We have recently discussed the alleged “dollar shortage” with Mish and several others. The first thing that springs to mind when hearing of a “dollar shortage” is this: why should there be a shortage of a fiat currency that not only can be printed at will, but the supply of which has in fact more than doubled since early 2008?



Photo credit: Christopher Furlong/Getty Images


Of course those who are in a sense short of dollars are the many dollar borrowers abroad, who need to service a $8.6 trillion debt load. Here is a chart published by the BIS we have shown previously:


1-BIS-dollar-credit-to-nonresidents-by-sourceStock of dollar loans issued to non-banks abroad (lhs), annual growth rate (rhs).


To the extent that these dollar borrowers have income that is not denominated in dollars, they may indeed be in trouble now, as the dollar’s exchange rate has relentlessly soared. This incidentally slows down the accumulation of dollar reserves by central banks in countries with a mercantilistic economic policy (since they don’t feel the need to weaken their currencies anymore).

Over time, this should work as a counterweight to the dollar’s strength, as domestic money supply growth in these countries will tend to slow down as a result.
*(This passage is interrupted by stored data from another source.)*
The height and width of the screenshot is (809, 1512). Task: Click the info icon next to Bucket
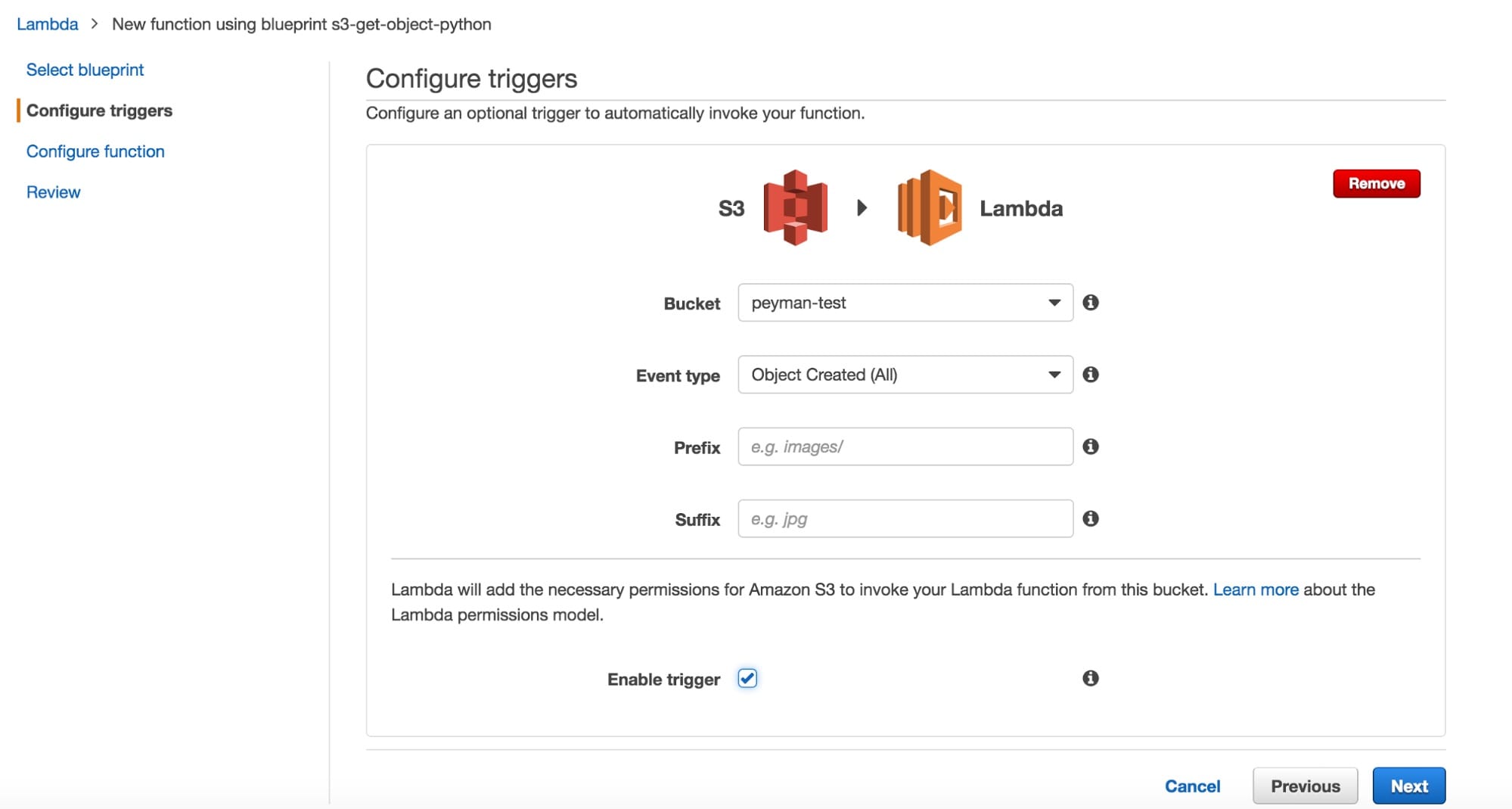tap(1090, 303)
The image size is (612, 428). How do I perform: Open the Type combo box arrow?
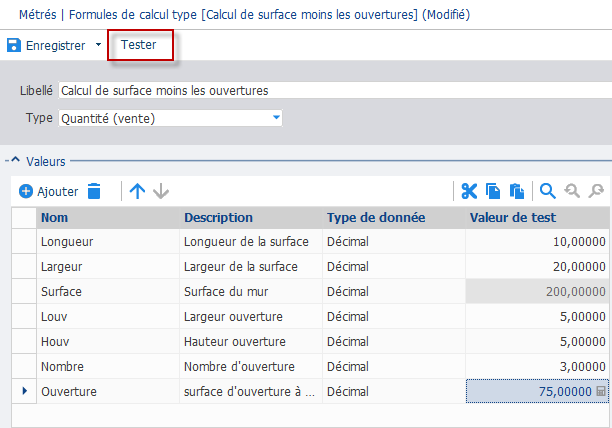[276, 117]
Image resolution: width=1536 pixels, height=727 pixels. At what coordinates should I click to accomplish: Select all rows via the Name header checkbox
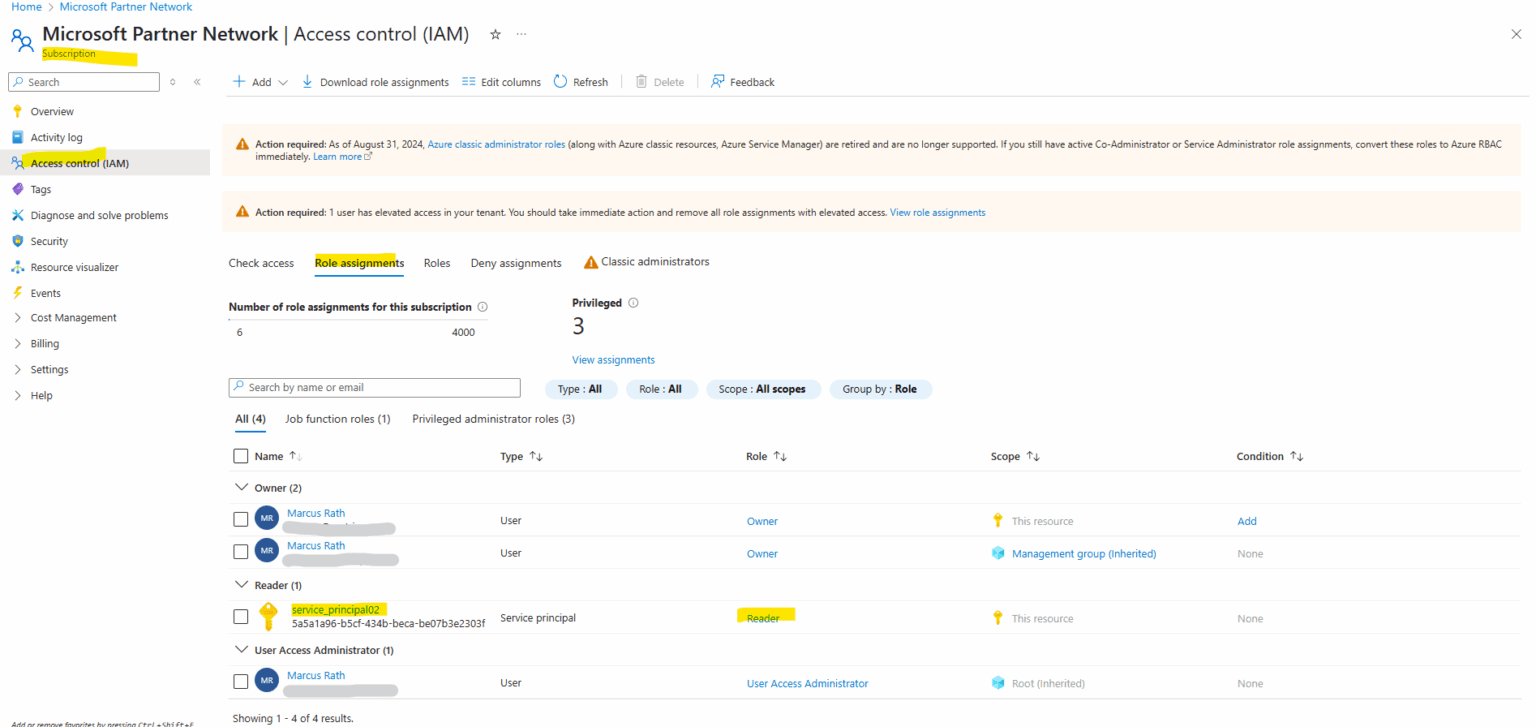coord(240,455)
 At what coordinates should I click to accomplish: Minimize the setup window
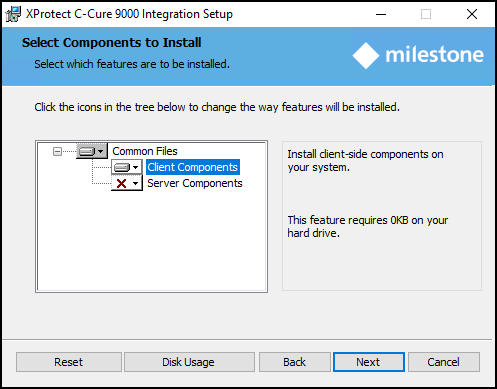[381, 14]
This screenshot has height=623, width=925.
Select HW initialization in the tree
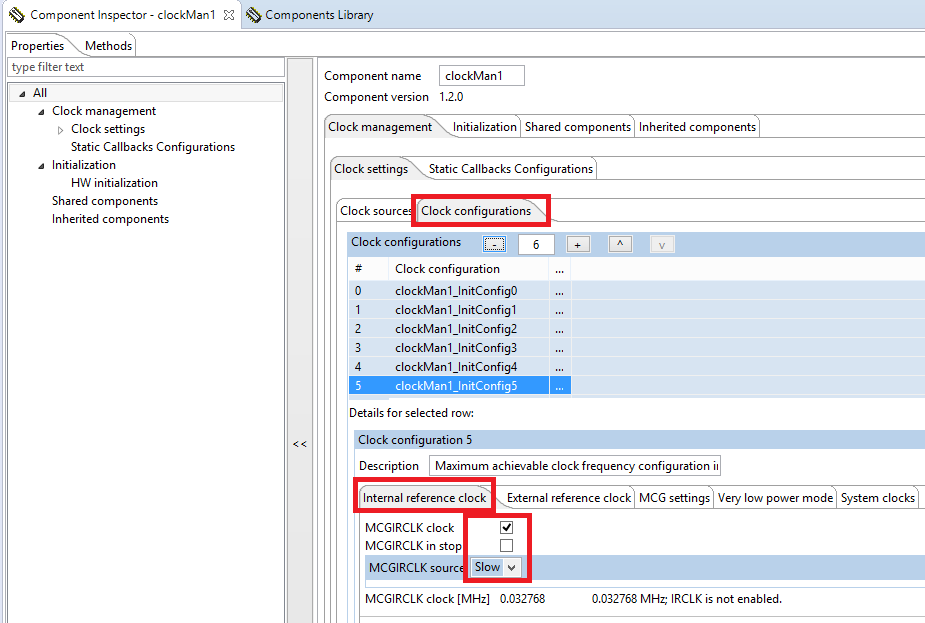114,183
In addition, other currencies are currently beginning to replace the US dollar for new borrowings. These days the euro and the yen have become popular funding currencies – initially, this tends to exacerbate the price trends that are already in place, but at some point, the problem currently faced by dollar borrowers will migrate to euro and /or yen borrowers.

What is quite interesting is where the majority of dollar borrowers are located. Most are actually domiciled in emerging markets, the currencies of which have been especially weak. So there undoubtedly is a problem, but as we will explain below, the problem shouldn’t be termed a “shortage”.


2-BIS-dollar-credit-to-nonresidents-by-geographyMost dollar borrowers outside of the US are located in emerging markets


In the discussion alluded to above, we made the following remarks (which were in part already published by Mish), to which we add a few additional thoughts below:

The visible currency effects (such as a soaring dollar exchange rate and funding gaps, see below) are usually mainly a consequence, not a cause of crisis conditions. Of course, the recent rise in the dollar was initially triggered by perceptions of monetary policies between the US and other currency areas diverging – everybody expects the Fed to hike rates, while rates are being lowered everywhere else. It should be added to this that there are of course feedback loops at work: the stronger the dollar becomes, the more difficult it will be for dollar debtors abroad to service their debt, so any future crisis situation will tend to feed on itself. Note in this context that if a debtor has hedged his dollar exposure, the associated currency risk has not disappeared – it has merely been shifted to his counterparty.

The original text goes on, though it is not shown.